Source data
○ ○ ○ ○

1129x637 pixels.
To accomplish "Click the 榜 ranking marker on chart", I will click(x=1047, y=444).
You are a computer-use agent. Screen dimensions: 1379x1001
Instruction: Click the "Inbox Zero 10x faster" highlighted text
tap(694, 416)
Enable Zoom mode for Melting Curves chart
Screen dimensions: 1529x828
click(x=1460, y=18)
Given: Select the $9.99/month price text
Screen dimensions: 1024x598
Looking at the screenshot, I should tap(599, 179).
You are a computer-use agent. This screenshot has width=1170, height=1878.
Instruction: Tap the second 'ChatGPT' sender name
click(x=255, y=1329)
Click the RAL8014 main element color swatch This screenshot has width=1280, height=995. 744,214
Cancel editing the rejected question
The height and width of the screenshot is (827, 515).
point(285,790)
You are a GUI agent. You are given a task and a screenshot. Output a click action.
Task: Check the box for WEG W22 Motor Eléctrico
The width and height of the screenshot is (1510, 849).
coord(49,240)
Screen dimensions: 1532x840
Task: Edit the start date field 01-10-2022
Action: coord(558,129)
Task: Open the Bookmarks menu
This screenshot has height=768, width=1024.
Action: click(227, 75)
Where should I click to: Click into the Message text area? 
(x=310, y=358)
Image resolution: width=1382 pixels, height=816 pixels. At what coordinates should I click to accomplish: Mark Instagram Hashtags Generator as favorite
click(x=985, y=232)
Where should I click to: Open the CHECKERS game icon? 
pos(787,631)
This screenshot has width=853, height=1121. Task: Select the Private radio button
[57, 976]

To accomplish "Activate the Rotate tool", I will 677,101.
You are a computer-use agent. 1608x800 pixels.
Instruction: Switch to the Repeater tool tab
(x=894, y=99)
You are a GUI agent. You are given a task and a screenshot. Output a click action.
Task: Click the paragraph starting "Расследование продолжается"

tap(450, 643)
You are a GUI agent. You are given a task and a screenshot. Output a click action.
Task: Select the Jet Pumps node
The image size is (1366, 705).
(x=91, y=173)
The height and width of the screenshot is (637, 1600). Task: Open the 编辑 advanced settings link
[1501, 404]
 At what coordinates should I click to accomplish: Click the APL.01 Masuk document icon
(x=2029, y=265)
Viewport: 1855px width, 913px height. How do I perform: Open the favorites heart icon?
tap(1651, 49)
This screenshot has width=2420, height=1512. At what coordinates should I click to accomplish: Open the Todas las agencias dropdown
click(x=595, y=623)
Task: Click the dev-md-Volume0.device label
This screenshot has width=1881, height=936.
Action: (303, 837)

○ ○ ○ ○

Exercise: Say how many lines of the preceding data include the word "computer". The number is the whole answer.

Exercise response: 3